Mothersbaugh thinks the cultural habit of multitasking and constant connection has already had an effect on art. “I see the arts reflecting a loss of bigger thought in general. Especially in the world of music, there’s very few big proclamations, it’s all just people doing a little shout-out.”

Shteyngart is much more bleak. In his novel, long form text has disappeared and novels themselves are considered gross relics of a past age. With absolute seriousness, he mused: “I wonder if art in the future will also be completely disconnected, have this kind of staccato signal, or whether it will be much shorter.” Even more alarming, Shteyngart thinks digital faux connection threatens an element fundamental to thoughtful art: “Empathy with others, the ability to understand another person’s mind. You see other people passing, but you’re not really connected with them.”
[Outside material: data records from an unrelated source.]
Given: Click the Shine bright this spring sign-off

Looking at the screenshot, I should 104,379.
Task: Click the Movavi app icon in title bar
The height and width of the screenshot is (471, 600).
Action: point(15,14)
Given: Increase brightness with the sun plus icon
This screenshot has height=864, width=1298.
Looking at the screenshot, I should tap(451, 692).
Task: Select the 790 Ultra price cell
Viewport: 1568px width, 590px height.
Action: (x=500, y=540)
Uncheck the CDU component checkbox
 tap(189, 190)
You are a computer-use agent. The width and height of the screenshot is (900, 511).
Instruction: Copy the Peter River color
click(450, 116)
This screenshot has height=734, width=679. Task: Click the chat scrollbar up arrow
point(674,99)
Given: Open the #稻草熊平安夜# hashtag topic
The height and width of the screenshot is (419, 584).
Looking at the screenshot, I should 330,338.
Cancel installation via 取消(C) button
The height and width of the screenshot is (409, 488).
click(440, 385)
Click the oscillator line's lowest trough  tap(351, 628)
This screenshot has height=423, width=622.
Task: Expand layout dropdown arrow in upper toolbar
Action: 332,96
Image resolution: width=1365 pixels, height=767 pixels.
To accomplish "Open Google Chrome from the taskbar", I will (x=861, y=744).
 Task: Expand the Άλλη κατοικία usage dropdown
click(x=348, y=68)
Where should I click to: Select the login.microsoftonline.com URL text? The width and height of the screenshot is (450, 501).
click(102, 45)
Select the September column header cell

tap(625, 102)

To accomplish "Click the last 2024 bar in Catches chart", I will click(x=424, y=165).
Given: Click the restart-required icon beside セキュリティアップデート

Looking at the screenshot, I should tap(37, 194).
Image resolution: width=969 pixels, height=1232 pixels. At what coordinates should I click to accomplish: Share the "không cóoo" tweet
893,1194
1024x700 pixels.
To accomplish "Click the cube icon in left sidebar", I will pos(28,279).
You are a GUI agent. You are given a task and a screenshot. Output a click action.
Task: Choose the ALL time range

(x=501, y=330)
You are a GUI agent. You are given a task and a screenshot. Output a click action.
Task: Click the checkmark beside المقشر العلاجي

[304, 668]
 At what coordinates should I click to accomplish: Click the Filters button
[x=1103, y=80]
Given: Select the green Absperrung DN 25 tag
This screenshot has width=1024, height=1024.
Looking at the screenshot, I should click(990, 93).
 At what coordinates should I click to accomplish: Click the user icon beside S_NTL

Yet perhaps a younger generation will be less cowed by this digital chaos.

In fact, Chris Coy, who’s begun the MFA program at Roski this fall, finds inspiration in these new demands of the Internet Age. It’s the subject of his art: “The Internet is our existence now, , and it is our duty to question the use of it — artists can help to facilitate ways of showing that.”

For the rising generation that Coy represents, veteran video artist and new media pioneer Bill Viola sees the main challenge of hyperconnection as one of individual discernment. “You have to choose yourself. You decide what is useful and what is not useful to you. That’s a very hard decision for people to make.” However, Viola not only sees the rise of the Internet as a new form of renaissance, but he also has faith in the role of the artist to help us confront that fractured state of mind our digital age seems to foster. “I think for artists, there is a lot less danger because artists have the creative spark. They will figure out a way to make even the most toxic, horrible thing interesting, and make people aware of things.”